*GOAL OF THE EXERCISE*
Somewhere below is a line with "Гаджеты (564, 128)" and, later, a line with "Политика сайта (454, 2406)"; repeat those two lines and all the lines between them, exactly as they are.

*RECORDS FOR PROCESSING*

-- Opening Marker --

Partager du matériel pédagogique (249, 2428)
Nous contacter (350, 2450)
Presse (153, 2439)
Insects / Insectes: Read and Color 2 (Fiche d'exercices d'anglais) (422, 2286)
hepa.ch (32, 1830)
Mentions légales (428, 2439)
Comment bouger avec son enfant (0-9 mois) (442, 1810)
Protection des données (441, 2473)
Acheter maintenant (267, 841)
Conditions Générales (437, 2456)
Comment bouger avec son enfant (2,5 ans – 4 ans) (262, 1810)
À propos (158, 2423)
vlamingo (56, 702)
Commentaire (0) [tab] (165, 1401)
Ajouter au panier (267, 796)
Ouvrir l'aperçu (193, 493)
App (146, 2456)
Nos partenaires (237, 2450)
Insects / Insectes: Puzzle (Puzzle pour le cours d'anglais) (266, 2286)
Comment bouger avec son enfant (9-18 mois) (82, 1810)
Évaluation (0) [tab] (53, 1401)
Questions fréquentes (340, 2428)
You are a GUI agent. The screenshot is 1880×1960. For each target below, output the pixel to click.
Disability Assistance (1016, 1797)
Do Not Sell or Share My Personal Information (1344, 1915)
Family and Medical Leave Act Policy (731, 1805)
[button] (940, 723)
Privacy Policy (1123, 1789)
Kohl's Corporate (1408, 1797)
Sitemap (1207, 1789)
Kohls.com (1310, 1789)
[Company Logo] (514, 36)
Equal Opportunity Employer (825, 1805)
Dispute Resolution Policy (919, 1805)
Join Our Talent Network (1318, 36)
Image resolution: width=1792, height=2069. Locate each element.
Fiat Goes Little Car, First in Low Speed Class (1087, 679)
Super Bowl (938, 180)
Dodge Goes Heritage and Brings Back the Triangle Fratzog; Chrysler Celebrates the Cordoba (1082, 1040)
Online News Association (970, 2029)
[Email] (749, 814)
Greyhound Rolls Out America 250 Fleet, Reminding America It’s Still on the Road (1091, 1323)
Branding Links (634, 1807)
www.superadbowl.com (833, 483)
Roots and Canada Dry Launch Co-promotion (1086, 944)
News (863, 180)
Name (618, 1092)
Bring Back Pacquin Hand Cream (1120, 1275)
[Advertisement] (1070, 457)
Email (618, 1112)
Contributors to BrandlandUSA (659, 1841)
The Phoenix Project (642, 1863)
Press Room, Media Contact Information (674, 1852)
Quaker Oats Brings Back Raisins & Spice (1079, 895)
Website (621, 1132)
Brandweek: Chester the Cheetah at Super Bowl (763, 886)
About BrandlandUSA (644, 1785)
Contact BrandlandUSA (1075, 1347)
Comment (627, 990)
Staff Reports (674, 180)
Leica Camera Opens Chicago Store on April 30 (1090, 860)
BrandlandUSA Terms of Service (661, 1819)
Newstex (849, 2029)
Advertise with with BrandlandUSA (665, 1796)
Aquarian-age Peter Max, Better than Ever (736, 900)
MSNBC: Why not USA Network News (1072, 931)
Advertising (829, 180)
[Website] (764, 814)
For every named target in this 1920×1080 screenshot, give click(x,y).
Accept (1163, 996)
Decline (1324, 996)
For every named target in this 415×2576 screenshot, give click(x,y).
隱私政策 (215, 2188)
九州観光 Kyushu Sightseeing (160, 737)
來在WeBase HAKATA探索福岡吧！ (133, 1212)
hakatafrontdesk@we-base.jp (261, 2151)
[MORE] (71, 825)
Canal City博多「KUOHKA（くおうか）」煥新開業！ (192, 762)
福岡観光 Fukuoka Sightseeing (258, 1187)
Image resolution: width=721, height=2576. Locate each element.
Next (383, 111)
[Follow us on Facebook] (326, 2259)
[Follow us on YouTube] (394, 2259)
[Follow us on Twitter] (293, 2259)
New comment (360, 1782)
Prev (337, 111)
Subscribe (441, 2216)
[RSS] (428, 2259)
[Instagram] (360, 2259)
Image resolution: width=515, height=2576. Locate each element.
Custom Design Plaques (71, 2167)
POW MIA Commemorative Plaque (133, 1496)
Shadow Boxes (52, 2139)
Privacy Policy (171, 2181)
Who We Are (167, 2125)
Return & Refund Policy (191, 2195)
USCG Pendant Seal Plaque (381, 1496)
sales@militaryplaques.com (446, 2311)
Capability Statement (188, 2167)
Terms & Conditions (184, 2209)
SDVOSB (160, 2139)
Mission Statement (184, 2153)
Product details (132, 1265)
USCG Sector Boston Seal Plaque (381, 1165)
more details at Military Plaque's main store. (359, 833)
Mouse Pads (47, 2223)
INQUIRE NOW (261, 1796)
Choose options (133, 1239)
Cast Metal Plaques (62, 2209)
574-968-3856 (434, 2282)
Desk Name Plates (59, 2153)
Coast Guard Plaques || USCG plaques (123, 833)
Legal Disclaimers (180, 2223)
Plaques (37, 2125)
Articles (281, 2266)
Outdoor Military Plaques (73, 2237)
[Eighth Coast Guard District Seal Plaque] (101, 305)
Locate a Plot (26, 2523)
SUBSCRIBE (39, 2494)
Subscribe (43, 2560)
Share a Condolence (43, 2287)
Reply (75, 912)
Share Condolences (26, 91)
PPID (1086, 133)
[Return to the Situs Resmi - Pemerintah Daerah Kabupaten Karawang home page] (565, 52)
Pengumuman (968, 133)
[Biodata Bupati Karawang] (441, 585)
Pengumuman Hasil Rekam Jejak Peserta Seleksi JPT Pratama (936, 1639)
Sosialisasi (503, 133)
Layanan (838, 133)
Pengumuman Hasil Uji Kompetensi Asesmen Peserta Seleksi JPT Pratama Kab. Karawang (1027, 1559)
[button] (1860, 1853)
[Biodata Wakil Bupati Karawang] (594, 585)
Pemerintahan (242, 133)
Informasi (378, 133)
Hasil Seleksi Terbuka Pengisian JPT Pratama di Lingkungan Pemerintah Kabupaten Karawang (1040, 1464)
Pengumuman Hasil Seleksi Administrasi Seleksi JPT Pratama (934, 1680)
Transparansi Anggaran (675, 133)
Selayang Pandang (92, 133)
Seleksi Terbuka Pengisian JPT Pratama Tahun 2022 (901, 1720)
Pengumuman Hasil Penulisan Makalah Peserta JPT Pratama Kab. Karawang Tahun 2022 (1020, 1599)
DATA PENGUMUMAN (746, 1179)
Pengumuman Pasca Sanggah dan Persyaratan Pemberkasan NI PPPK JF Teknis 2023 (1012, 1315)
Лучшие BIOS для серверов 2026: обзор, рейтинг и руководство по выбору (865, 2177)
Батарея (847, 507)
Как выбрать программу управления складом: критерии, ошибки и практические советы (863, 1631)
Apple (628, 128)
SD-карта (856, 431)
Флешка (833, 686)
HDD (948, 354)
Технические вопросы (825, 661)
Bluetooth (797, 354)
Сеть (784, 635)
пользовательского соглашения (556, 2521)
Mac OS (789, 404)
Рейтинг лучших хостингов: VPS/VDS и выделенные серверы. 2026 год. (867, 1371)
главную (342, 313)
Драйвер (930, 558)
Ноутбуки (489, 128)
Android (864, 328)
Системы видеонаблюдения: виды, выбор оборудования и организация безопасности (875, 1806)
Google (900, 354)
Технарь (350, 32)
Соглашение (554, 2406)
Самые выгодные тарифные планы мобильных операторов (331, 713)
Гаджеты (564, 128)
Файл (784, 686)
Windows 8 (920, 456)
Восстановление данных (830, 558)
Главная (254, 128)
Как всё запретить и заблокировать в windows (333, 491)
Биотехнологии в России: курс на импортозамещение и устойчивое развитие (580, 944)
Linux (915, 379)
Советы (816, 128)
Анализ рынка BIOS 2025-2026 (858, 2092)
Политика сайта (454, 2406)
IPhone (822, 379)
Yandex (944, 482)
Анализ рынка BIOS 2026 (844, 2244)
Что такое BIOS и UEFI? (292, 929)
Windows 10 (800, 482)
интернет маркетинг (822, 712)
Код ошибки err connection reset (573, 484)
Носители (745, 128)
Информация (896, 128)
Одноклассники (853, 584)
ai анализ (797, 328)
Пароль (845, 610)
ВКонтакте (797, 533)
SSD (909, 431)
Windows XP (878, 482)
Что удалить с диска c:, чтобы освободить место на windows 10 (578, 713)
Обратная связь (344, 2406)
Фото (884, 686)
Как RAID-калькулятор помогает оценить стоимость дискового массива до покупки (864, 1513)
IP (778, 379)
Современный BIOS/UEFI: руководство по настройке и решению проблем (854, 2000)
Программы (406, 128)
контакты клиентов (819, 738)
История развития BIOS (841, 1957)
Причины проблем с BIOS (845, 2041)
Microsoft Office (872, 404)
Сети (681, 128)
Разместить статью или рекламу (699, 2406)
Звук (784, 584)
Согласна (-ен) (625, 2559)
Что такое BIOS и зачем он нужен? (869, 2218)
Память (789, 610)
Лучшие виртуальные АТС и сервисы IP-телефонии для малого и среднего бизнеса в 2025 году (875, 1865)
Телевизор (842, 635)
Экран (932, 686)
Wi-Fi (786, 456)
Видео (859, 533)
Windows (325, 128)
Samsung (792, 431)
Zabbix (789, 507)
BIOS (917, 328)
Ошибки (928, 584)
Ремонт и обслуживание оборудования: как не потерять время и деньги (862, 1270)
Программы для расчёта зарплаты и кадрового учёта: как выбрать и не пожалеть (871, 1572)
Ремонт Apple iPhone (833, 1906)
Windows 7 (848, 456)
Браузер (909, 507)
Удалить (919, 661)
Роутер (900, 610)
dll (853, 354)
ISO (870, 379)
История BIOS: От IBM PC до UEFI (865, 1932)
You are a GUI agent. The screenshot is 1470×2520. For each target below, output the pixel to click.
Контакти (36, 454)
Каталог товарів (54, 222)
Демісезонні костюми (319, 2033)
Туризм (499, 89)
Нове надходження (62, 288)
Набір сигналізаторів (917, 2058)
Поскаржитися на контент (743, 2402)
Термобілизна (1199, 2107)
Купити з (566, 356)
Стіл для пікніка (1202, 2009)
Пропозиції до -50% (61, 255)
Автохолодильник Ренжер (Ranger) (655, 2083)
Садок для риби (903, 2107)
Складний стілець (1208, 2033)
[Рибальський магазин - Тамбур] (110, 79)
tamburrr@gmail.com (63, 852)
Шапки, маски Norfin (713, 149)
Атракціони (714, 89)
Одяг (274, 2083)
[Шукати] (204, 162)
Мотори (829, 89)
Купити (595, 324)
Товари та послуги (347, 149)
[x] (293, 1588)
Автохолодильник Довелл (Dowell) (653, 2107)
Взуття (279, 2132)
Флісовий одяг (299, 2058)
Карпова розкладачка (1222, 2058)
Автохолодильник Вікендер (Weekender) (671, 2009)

-- Closing Marker --

*THE COMPLETED TASK*
Гаджеты (564, 128)
Файл (784, 686)
Windows 8 (920, 456)
Восстановление данных (830, 558)
Главная (254, 128)
Как всё запретить и заблокировать в windows (333, 491)
Биотехнологии в России: курс на импортозамещение и устойчивое развитие (580, 944)
Linux (915, 379)
Советы (816, 128)
Анализ рынка BIOS 2025-2026 (858, 2092)
Политика сайта (454, 2406)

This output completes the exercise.